Kısaca Kavimler Göçü ve Sonuçları

Kavimler göçü, milattan sonra dördüncü yüzyılın başlarında Asya Hun İmparatorluğu’nun yıkılışıyla başlayan ve doğudan batıya bir dizi kavmin birbirini yerinden sürümesiyle devam eden büyük göç hareketidir.

 

Dünya tarihinin en önemli olaylarından biri sayılan “Kavimler Göçü” gerek siyasi gerekse de etnik açıdan günümüz Avrupasının temellerini atmıştır.

 

Kavimler göçü, başta Hunlar olmak üzere Asya’daki bir takım göçebe toplululuğun batıya doğru göç etmelerinin bir sonucu olarak ortaya çıkmış ve bu göç hareketi “domino taşı etkisi” yaparak Asya ve Avrupa’daki diğer kavimleri de etkilemiştir.

 

Hunların batıya doğru göçlerinde Asya bozkırlarındaki iklimin giderek zorlaşması ve komşu devletlere karşı alınan mağlubiyetlerin önemli derecede etkili olduğu düşünülmektedir.

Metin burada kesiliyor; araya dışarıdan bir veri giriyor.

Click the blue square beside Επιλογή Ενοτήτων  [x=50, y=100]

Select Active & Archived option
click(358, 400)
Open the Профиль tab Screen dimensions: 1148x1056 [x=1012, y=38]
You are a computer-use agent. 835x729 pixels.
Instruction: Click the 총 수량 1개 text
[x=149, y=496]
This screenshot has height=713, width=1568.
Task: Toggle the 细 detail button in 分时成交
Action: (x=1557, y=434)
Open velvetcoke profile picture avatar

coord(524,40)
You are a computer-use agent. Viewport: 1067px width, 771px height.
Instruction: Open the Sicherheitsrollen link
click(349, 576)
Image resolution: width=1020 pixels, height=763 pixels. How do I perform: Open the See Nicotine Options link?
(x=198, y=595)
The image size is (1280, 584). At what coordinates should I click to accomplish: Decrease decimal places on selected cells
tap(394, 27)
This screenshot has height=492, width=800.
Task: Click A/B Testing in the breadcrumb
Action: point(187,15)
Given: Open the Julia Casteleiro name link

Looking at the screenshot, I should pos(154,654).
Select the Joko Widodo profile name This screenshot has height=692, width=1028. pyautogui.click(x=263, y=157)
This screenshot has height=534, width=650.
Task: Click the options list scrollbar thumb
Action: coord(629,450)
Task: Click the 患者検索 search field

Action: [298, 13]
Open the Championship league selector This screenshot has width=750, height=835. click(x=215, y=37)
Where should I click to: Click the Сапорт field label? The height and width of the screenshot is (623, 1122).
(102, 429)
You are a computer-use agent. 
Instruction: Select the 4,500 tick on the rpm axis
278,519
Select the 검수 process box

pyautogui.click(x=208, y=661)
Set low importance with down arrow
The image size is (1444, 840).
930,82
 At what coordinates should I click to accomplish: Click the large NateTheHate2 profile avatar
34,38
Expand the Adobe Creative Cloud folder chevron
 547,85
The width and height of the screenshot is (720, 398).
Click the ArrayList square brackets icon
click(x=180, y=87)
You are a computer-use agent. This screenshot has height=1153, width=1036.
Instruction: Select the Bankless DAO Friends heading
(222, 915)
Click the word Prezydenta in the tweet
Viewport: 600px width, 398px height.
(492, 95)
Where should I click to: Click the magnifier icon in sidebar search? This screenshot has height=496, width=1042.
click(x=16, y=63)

Liderleri Balamir önderliğinde Karadenizin kuzeyinden Batı’ya doğru göç etmeye başlayan Hunlar, önlerine çıkan kavimleri de Batı’ya doğru sürüklemişler ve böylece büyük bir göç dalgasına yol açmışlardır.

 

Bu süreçte, Romalıların “barbar” olarak nitelendirdiği Hunlar, Avarlar ve Slavların yanı sıra, Gotlar, Franklar, Vandallar gibi Germen kökenli kavimler de Avrupa içlerine doğru hareket halinde olmuştur.

 

Kavimler Göçünün Sonuçları

 

Özellikle Avrupa tarihinin şekillenmesinde oldukça büyük öneme sahip olan Kavimler Göçünün sonuçlarını kısaca inceleyecek olursak;

 

  • Göçebe kavimlerin istilaları, dönemin hâkim gücü konumundaki Roma İmparatorluğunu zayıflatmış, Avrupa çok sayıda dağınık ve zayıf devletin hâkimiyeti altında, parçalı bir görünüme bürünmüştür.

 

  • Avrupa’nın bugünkü etnik haritası şekillenmeye başlamış; İngiltere, Fransa, İspanya, Almanya gibi devletlerin temelleri bu göçler sonucunda atılmıştır.

 

  • Kavimler Göçü sonucunda, Doğu Avrupa’da bulunan Germen kabileleri Orta ve Batı Avrupa’ya yerleşirken, Slav kavimleri Doğu Avrupa’ya, Turanî olarak adlandırabileceğimiz Türk, Moğol, Fin, Macar gibi Asya kökenli kavimler ise Balkanlar ile Doğu ve Kuzey Avrupa’ya yönelmişlerdir.

 

  • Tarihin en büyük ve en güçlü imparatorluklarından biri olarak görülen Roma İmparatorluğu bu göçler karşısında oldukça sarsıntılı günler geçirmiş, topraklarına yönelen büyük göç dalgaları karşısında sınırlarını müdafaa edememiştir. Nitekim Roma İmparatorluğu 395’te Doğu Roma ve Batı Roma olarak ikiye ayrılırken, Batı Roma 476’da çökmüştür. Bu durumun oluşmasında, Kavimler Göçünün oldukça önemli bir etkisi vardır.

 

  • Birçok “barbar” krallığın kurulduğu bu dönem, Avrupa’nın siyasi, ekonomik ve sosyal yapısını kökten değiştirmiştir. Orta çağ Avrupası’na damgasını vuran feodal toplumsal yapı, büyük oranda bu sürecin bir sonucudur. En basit tanımıyla Feodalizm, siyasi iktidarın feodal piramidin en yukarısındaki kralda toplandığı, ancak kralın gücünü mutlak sadakat koşuluyla ve kontrollü olarak derebeyleriyle paylaştığı bir idare tarzıdır.

 

  • Dünya tarihine etkisi düşünüldüğünde pekçok tarihçi, Kavimler Göçü’nü İlkçağın sonu ve Ortaçağın başlangıcı olarak kabul eder.

 

  • Kavimler göçünün Türk tarihi açısından yol açtığı en önemli sonuç ise hiç şüphe yok ki, Avrupa Hun Devletinin kurulması olmuş, bu devlet kısa bir süre ayakta kalsa da özellikle Atilla zamanındaki seferlerle Türk ve Avrupa tarihine önemli izler bırakmıştır.